This will be my go-to cake! I’m telling you, Super Easy, Basic Ingredients and Fail-Proof coffee cake that everyone seems to love! Can’t go wrong, right?! Bake it on a Snowy Day, on a Rainy Day, with Kids, without Kids, just DO IT!
I used to make this cake all the time. But, I have lost my recipe notes until few days ago when I was looking for something else and FOUND IT! So Happy! Just in time for last Christmas! It made a Beautiful and Delicious centerpiece as you can see!
Another Delicious variation is to add fruit to this recipe. I think Cinnamon pairs Perfectly with apples, but not so much the other fruit. This is just a personal preference, but you can try.

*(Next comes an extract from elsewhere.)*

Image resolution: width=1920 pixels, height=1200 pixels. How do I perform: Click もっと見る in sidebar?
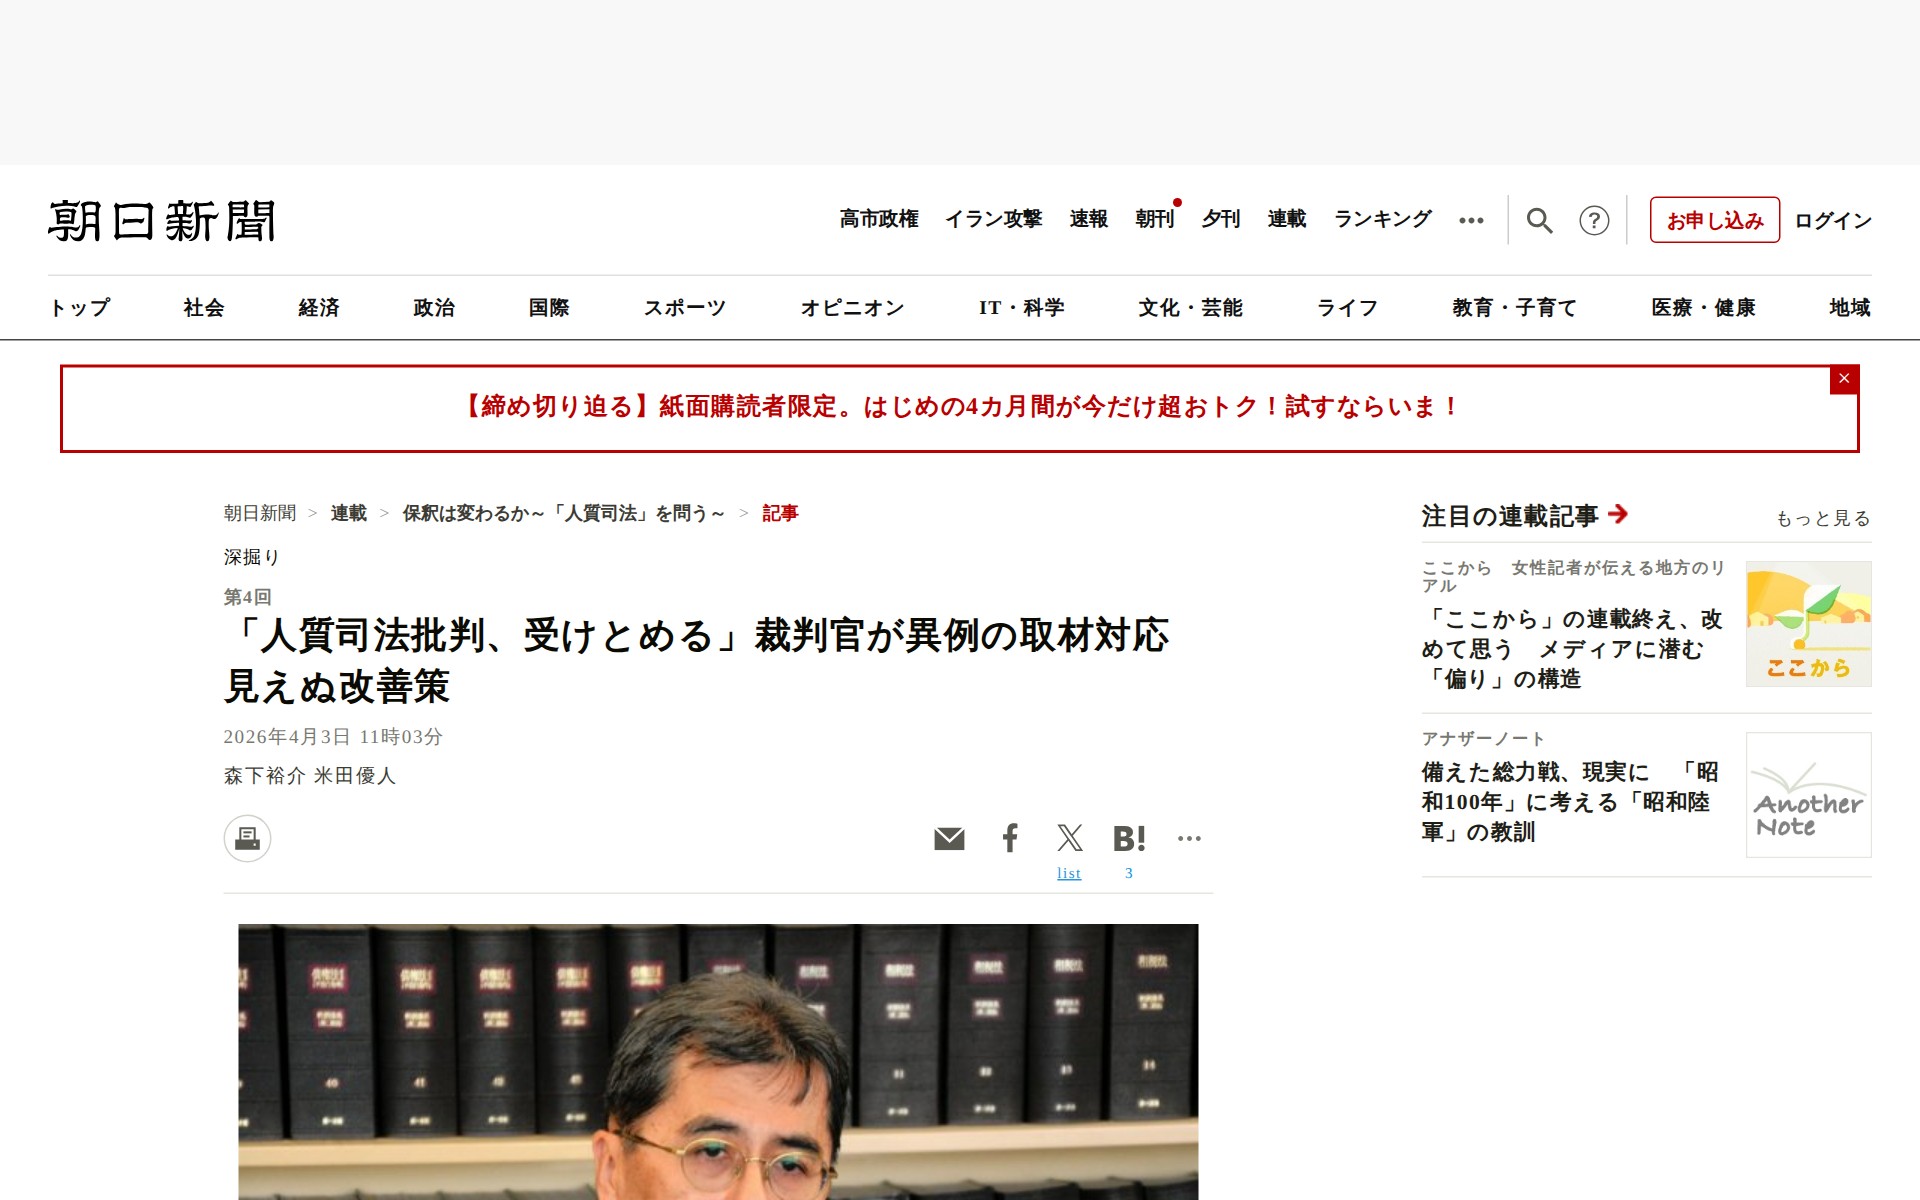click(1822, 518)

WHY DO THEY CALL IT COFFEE CAKE?
Coffee cake is a term given to foods that are intended to be eaten with coffee, or other brunch type foods. Imagine little cakes you would serve at a tea party or having coffee with a group of friends. There is generally NO COFFEE in the actual cake! It often refers to a sweet cake, with a drizzled white icing or crumb topping, and usually eaten with coffee.
It’s Soft and Fluffy on the inside with perfectly baked honey brown crust outside!
This time I’ve made APPLE CINNAMON RAISIN cake! WOW! My crew LOVED IT!
Once you make it and see how Easy and Delicious this recipe is, I’m sure it will become your Family’s Favorite as well!!
- 2 Cups All Purpose Flour
- 1½ tsp. Baking Powder
- 1 tsp. Baking Soda
- dash of Salt
- ½ Cup melted light butter or margarine
- ¾ Cup Sugar
- 2 large Eggs
- 8 oz. (1/2 pint) Sour Cream
- 1 tsp. Vanilla Extract
- ½ Cup chopped Pecans
- ½ Cup Raisins
- 2 tsp. Ground Cinnamon
- Non-stick Spray
- In a large bowl mix: flour, baking powder, baking soda and salt.
- In a separate bowl, whisk together: butter and sugar, eggs, sour cream and vanilla extract.
- In a small bowl, combine chopped pecans, raisins and cinnamon.
- Mix wet and dry ingredients gently, careful not to over mix.
- Spray your baking dish with Non-Stick spray (or brush with oil) and dust with flour on the bottom.
- Add ⅓ of pecan/raisin mix, then pour half of the batter, add ⅓ of the mix and the rest of the batter on top. Sprinkle with left ⅓ of the pecan/raisin mix.
- Bake in the Preheated at 350°F oven for 35 to 40 minutes or until golden. Time depends on your oven and your baking dish.
- Last 5 minutes of baking are Very Important. It is best when cakes are not over baked. Judge by color on the edges and by inserting skewer in the center of the cake, should come out clean.